Look at this excerpt from Wilson and Wikins’ book:

By the time of the War, the intellectual leadership of the South was conservative, orthodox, and Christian. In contrast, the leadership of the North was radical and Unitarian. This is not to say there were no Christians in the North, or that no believers fought for the North. It is simply the recognition that the drums of war were being beaten by the abolitionists, who were in turn driven by a zealous hatred of the Word of God.

Remember how Wilson equated Black Lives Matter with the racism of the alt-right? Take a look at these stunningly similar sentences from his 1996 book:

Some Christians balk at having a sympathetic view of the South because they know that racism is evil. This following is a very important point to emphasize. Like abolitionism, all forms of race hatred or racial vainglory are forms of rebellion against God. Such things are to be vigorously opposed because the Word of God opposes them.

Yes, you read that right—Wilson equated antebellum abolitionism with racial hatred and called it a “rebellion against God.” It is perhaps not at all surprising, then, that Wilson calls the Black Lives Matter movement racist. What is surprising—and concerning—is that there are evangelicals who continue to treat him as an authority.

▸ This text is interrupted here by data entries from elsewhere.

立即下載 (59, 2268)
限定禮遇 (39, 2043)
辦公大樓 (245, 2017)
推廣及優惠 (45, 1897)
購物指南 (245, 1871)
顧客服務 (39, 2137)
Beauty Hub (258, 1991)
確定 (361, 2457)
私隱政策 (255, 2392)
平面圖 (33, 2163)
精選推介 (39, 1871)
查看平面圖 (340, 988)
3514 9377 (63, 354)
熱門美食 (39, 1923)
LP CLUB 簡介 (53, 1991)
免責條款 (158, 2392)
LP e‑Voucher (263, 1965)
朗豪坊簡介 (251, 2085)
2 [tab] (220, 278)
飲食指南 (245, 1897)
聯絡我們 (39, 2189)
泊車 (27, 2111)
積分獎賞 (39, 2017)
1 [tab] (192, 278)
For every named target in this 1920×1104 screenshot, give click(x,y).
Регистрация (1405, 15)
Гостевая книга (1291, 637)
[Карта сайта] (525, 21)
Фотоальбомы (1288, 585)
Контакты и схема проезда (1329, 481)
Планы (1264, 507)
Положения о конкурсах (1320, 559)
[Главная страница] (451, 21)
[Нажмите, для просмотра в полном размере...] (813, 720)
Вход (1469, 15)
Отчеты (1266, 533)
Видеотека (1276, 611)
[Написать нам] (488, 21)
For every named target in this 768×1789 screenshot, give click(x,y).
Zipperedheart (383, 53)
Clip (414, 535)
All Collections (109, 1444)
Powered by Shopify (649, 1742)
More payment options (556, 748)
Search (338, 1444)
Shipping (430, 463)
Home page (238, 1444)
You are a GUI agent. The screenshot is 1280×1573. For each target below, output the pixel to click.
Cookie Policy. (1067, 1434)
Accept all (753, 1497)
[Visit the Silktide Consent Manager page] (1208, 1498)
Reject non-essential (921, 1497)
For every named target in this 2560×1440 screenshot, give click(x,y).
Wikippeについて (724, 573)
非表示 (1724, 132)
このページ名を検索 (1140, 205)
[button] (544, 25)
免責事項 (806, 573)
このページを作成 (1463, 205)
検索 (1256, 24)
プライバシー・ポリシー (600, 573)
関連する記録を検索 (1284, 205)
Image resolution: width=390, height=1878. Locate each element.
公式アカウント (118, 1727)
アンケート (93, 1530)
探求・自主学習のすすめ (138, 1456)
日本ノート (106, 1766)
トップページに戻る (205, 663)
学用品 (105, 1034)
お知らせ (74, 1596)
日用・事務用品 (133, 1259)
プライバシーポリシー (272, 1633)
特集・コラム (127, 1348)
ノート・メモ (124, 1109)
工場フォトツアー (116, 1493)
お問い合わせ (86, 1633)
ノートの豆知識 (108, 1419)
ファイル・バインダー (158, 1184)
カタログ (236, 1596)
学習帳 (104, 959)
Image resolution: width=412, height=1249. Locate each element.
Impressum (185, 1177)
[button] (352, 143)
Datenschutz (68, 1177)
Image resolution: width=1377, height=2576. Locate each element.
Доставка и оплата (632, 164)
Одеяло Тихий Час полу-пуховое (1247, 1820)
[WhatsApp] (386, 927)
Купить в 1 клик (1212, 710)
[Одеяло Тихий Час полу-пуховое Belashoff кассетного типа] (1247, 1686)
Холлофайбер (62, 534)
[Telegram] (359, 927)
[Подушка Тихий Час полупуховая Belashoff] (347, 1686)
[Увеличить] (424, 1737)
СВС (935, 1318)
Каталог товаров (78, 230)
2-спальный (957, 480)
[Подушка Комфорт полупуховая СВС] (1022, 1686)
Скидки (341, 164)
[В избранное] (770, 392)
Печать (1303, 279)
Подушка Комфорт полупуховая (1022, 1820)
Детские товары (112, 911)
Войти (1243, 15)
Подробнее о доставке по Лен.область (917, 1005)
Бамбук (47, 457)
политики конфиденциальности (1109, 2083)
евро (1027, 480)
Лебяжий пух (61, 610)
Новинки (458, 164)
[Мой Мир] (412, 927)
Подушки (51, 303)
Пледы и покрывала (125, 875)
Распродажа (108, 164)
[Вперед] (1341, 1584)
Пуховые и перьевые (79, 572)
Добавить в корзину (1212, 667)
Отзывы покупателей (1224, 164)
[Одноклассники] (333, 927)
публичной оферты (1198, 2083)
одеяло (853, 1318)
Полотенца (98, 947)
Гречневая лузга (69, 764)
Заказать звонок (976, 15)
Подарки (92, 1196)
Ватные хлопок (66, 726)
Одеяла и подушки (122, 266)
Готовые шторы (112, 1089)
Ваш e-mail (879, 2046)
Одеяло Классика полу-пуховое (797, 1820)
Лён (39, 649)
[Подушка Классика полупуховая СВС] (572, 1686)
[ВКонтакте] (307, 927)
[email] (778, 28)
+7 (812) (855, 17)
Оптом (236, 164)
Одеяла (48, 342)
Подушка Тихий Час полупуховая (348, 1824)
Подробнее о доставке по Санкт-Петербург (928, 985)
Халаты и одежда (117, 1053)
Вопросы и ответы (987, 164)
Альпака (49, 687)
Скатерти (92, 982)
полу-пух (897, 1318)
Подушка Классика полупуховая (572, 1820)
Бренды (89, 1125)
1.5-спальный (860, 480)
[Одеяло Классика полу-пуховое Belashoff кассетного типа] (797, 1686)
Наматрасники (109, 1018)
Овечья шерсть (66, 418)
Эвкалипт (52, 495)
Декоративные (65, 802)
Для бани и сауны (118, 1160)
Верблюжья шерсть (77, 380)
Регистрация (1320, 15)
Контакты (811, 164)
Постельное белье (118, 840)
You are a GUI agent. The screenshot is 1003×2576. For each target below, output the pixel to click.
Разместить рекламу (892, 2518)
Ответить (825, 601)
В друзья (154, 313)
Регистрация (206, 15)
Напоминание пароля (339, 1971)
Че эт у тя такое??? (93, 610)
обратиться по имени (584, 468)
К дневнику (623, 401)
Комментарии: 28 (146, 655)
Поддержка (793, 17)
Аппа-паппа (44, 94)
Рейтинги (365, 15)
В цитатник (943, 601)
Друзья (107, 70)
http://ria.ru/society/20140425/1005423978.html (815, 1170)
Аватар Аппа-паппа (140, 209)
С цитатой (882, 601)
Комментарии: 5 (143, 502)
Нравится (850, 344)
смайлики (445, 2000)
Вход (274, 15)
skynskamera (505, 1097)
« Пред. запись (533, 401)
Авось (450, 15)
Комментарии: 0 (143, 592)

Wilson equated the Black Lives Matter movement with racism; in his 1996 book, he similarly equated antebellum abolitionism with racism. In Wilson’s view, the Black Lives Matter movement, like antebellum abolitionism, is made up of rabble-rousers. While ostensibly Wilson condemns the alt-right in his post, he also posits that this movement is new, despite his continued friendship with Steve Wilkins, who helped found the white nationalist League of the South in 1994 (around the same time he and Wilson co-wrote their monograph defending antebellum slavery).

All of this makes Wilson’s post condemning the Southern Baptist Convention’s resolution against white supremacy a surreal read for anyone familiar with Wilson’s background. I wonder—do his readers and followers know he lobbed the same criticism at antebellum abolitionists as he does at the Black Lives Matter movement? His defenders would probably point out that Wilson repeatedly condemns racism on his blog. I understand that. I’m just not sure I trust his definition of the term.